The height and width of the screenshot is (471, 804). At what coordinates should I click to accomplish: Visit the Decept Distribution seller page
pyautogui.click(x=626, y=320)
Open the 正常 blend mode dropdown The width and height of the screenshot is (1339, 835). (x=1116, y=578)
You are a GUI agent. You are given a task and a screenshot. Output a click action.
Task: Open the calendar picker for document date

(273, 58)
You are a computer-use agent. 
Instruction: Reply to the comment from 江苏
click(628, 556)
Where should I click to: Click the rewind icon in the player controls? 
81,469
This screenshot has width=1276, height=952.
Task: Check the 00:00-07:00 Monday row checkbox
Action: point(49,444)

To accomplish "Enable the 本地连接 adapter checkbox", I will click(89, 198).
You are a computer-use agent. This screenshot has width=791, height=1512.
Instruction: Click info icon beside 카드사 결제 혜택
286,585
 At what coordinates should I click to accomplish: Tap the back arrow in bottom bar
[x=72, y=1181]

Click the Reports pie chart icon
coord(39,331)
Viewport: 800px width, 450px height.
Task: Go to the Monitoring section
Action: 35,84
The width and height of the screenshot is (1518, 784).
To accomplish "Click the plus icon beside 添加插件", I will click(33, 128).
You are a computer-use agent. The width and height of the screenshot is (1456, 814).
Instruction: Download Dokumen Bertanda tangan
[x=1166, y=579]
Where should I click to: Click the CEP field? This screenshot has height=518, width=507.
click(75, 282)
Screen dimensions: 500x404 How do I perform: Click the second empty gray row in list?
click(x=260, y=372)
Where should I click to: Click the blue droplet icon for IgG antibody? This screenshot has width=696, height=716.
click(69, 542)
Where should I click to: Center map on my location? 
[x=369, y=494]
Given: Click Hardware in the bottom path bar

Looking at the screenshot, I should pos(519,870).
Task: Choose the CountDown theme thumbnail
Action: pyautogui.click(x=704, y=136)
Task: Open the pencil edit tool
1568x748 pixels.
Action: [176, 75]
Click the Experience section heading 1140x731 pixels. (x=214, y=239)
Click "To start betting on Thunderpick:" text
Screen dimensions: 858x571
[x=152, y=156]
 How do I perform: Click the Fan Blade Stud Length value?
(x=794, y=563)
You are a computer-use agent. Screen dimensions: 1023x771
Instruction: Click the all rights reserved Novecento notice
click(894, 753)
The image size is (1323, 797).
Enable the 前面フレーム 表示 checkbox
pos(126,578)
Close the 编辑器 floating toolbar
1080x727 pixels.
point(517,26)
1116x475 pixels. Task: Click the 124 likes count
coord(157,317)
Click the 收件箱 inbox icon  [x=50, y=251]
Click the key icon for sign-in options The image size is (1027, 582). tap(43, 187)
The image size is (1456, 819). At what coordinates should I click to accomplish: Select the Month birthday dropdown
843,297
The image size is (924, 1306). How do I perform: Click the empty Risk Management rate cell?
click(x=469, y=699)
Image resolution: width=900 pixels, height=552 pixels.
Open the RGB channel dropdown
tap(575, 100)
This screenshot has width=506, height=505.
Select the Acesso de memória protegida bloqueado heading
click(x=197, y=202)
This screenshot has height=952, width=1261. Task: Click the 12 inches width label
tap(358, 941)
• • • • •
- [AIM OF THE TASK]:
Report how many lines of the entries include the word "computer", and let the number stand alone.

- [RESULT FOR THIS TASK]:
4